Hurricane-force winds extend outward up to 30 miles from Humberto’s center and tropical-storm-force winds extend outward up to 150 miles.

Hurricane Humberto cone of uncertainty as of 5 a.m. Monday, Sept. 16, 2019.

Hurricane Humberto cone of uncertainty as of 5 a.m. Monday, Sept. 16, 2019. (National Hurricane Center)

Meteorologists expect Humberto to speed up its forward motion while approaching Bermuda late Wednesday.

While Humberto continues to put distance between itself and the United States, effects of the storm are expected on the coast as swells generated by the hurricane are forecast to be seen from east-central Florida up to North Carolina over the next few days, the NHC said.

The NHC also said the swells “are expected to produce dangerous surf conditions and life-threatening rip currents.”

“Our biggest risk will likely be the enhanced seas, swells and rip currents at our Atlantic beaches through at least Wednesday or Thursday,” Fox 35 meteorologist Brooks Tomlin said after Sunday’s 11 p.m. update. “Central Florida will tap into much drier air from Wednesday into next weekend, lowering rain chances and humidity. It’ll feel like a slight taste of fall.”

The northwestern Bahamas is also expected to be affected by Humberto’s swells.

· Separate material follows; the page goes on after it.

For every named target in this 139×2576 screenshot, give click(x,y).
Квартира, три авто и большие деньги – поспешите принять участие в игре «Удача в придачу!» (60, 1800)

There also is no longer a tropical storm warning for the northwestern Bahamas, but the storm is expected to bring 1-3 inches with pockets of 6-inch rain to parts of the island nation, although not much storm surge threat is projected.

There are two tropical waves in the nearby area meteorologists are keeping their eyes on: the first is in the Gulf of Mexico and has a low chance of development, the second is located in the central tropical Atlantic and has an 80 percent chance of developing into a tropical depression over the next five days.